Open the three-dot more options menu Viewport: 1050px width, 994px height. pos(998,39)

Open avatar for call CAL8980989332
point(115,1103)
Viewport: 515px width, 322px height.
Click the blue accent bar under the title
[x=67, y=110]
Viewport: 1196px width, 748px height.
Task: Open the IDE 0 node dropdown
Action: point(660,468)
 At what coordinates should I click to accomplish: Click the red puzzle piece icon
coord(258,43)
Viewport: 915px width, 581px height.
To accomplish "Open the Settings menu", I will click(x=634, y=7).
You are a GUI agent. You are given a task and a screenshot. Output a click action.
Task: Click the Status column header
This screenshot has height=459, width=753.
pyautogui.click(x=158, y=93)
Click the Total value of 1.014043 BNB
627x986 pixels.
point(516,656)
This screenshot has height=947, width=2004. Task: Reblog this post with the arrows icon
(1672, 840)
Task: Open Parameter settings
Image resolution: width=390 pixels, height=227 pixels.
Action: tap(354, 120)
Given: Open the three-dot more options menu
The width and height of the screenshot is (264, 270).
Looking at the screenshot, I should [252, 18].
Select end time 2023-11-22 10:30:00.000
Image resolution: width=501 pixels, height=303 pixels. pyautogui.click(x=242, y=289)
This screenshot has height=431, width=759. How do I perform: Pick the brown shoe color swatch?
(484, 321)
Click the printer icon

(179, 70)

[Goal of the exercise]
Write each line of the data above out again without altering a word.

[Exercise output]
Open the three-dot more options menu Viewport: 1050px width, 994px height. pos(998,39)

Open avatar for call CAL8980989332
point(115,1103)
Viewport: 515px width, 322px height.
Click the blue accent bar under the title
[x=67, y=110]
Viewport: 1196px width, 748px height.
Task: Open the IDE 0 node dropdown
Action: point(660,468)
 At what coordinates should I click to accomplish: Click the red puzzle piece icon
coord(258,43)
Viewport: 915px width, 581px height.
To accomplish "Open the Settings menu", I will click(x=634, y=7).
You are a GUI agent. You are given a task and a screenshot. Output a click action.
Task: Click the Status column header
This screenshot has height=459, width=753.
pyautogui.click(x=158, y=93)
Click the Total value of 1.014043 BNB
627x986 pixels.
point(516,656)
This screenshot has height=947, width=2004. Task: Reblog this post with the arrows icon
(1672, 840)
Task: Open Parameter settings
Image resolution: width=390 pixels, height=227 pixels.
Action: tap(354, 120)
Given: Open the three-dot more options menu
The width and height of the screenshot is (264, 270).
Looking at the screenshot, I should [252, 18].
Select end time 2023-11-22 10:30:00.000
Image resolution: width=501 pixels, height=303 pixels. pyautogui.click(x=242, y=289)
This screenshot has height=431, width=759. How do I perform: Pick the brown shoe color swatch?
(484, 321)
Click the printer icon

(179, 70)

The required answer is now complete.